The petition, signed by 3,000 faculty and graduate students at over 500 institutions globally, calls for boycotting academic events during the upcoming school year at over 50 schools, including Harvard University (Mass.), Vanderbilt University (Tenn.) and the entire University of California System. It also demands equivalent extensions of funding for graduate students and non-tenure track faculty.
Boycotted institutions are selected by students or faculty members, who must provide evidence of their institutions’ failure to “include [non-tenure track] faculty and graduate workers in extensions of fixed term contracts.”
Emory was added to the list of institutions because it has only granted a yearlong extension to tenure-track faculty to complete their requirements. Typically, tenure-track faculty at Emory are granted tenure following a four-stage process, beginning with individual departmental review and culminating in a review by members of the University’s Board of Trustees.
“The basic idea is to demonstrate excellence in scholarship, teaching and service to the institution, which is measured in a variety of ways,” Associate Professor of Modern Latin American History Thomas Rogers, a signatory of the petition, said.
EmoryUnite, a graduate student union, had previously submitted a petition in April that called for guaranteed paid sick leave and a yearlong extension of funding, among other demands. That petition, addressed to Dean of Laney Graduate School Lisa Tedesco, garnered 297 signatures.
Organizing member of EmoryUnite Jonathan Basile (24G) said they have not received an official response from University administrators about their demands.
Basile said that a boycott would be an effective measure as institutions commonly invite prominent academics to give lectures and seminars in their fields of expertise.
Emory has made “an investment” in its graduate students and supporting them is in the University’s interests, Basile said. He added that for institutions, deciding to extend the “tenure clock” for faculty was likely an easy decision to make, as faculty receive salary increases upon being granted tenure.
Basile also noted that financially underprivileged students suffer the most from the economic disruptions caused by COVID-19, which is further compounded because of some students’ needs to complete their studies a year earlier than planned.
Rogers, a tenured professor, sees the petition as a way to provide a similar type of “stability” associated with tenured status. Rogers said that he has seen an increase in the number of graduate student unions like EmoryUnite being created in the last 10 years, as a smaller number of faculty around the country are on tenure tracks.
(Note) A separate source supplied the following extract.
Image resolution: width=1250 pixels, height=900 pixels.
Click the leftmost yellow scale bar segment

“This COVID petition is kind of in line with the idea of leveraging tenure stability to advocate for those who don’t have it,” Rogers said. “About three quarters of faculty are non-tenure track around the country.”
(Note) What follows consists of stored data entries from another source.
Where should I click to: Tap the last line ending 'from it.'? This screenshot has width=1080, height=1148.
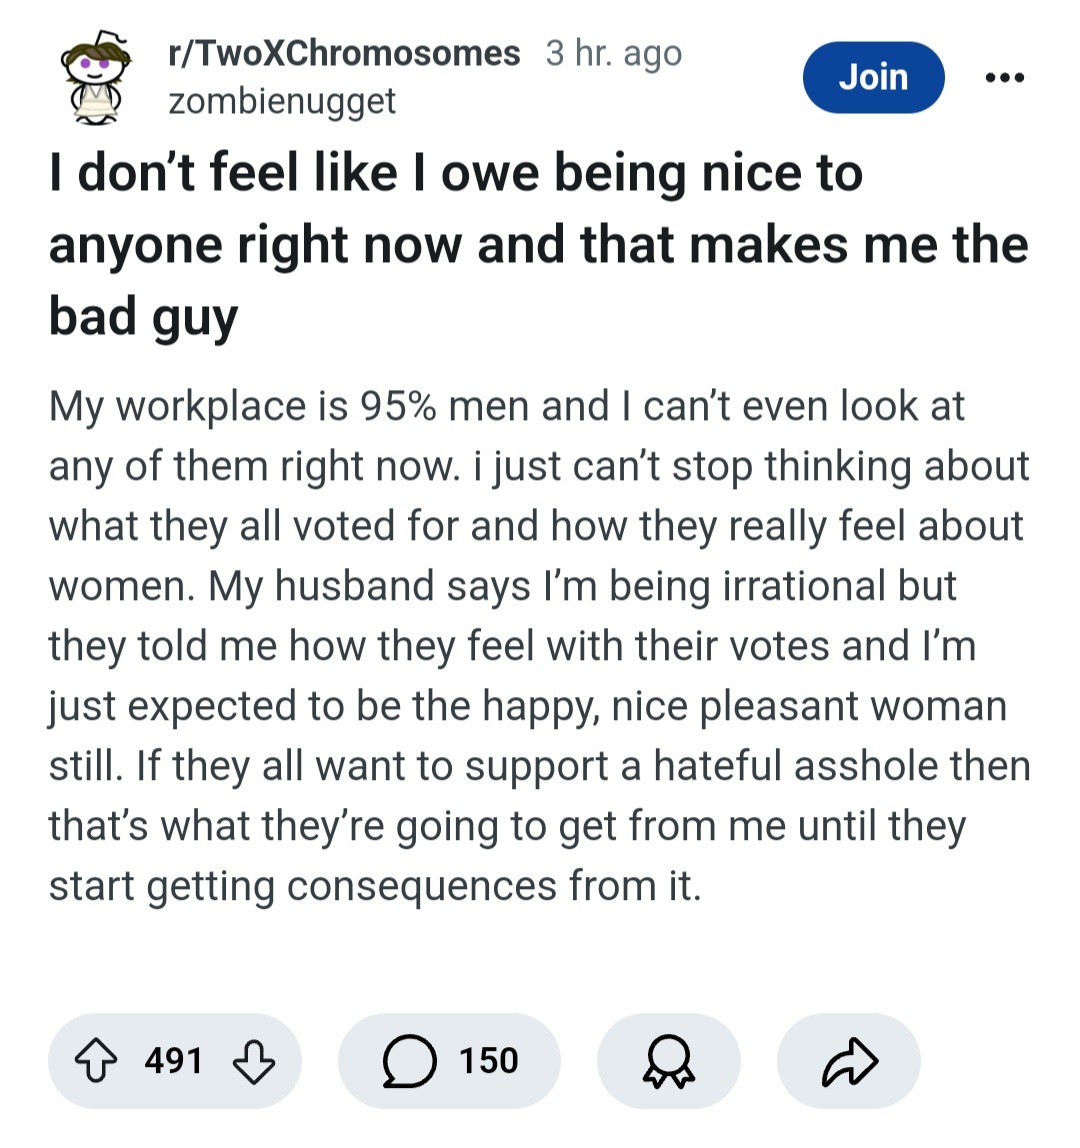click(375, 886)
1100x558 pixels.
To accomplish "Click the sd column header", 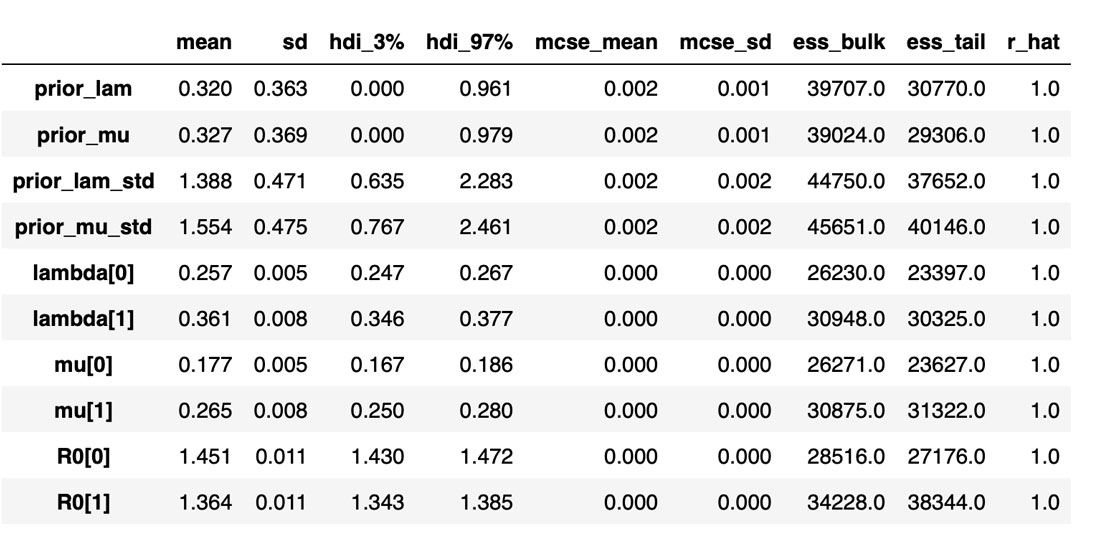I will (x=294, y=42).
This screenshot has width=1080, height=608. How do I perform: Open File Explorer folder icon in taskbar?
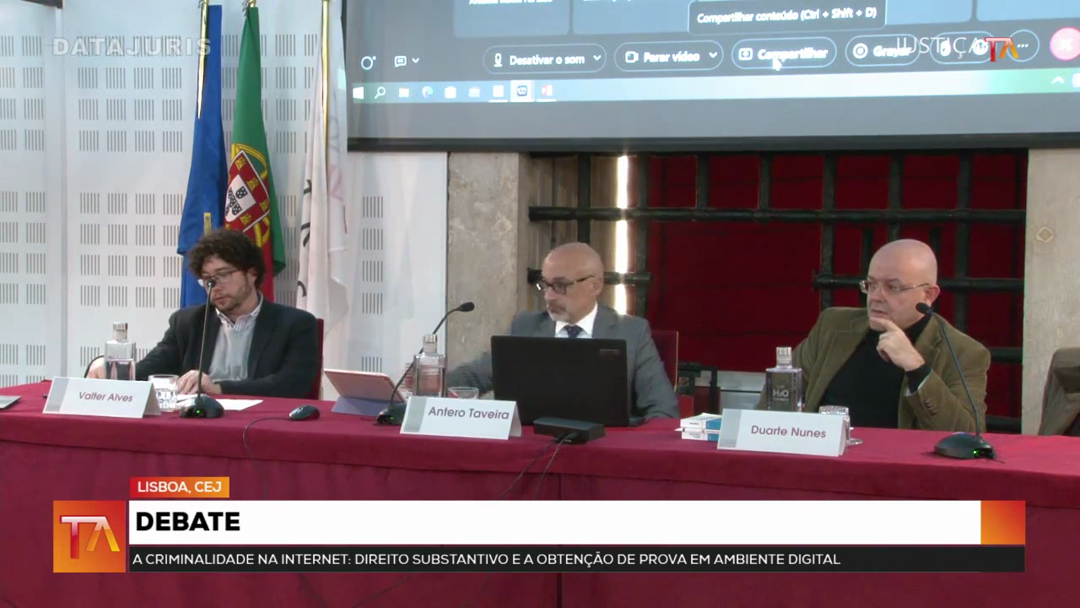point(404,93)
Since Emory’s decision to conduct virtual instruction in March, Rogers said he has not had the opportunity to have “hallway conversations” with fellow faculty members about the situation faced by graduate students and non tenure-track faculty, and acknowledged the lack of an official response from the University.
Basile said that while organization has been difficult during a pandemic, the group will continue their work in voicing concerns to University administrators.
“We plan to continue to organize around these issues,” Basile said. “Organizing is harder because of COVID. Most organizing so far has been social media to publicize our message, and building networks with other unions and universities.”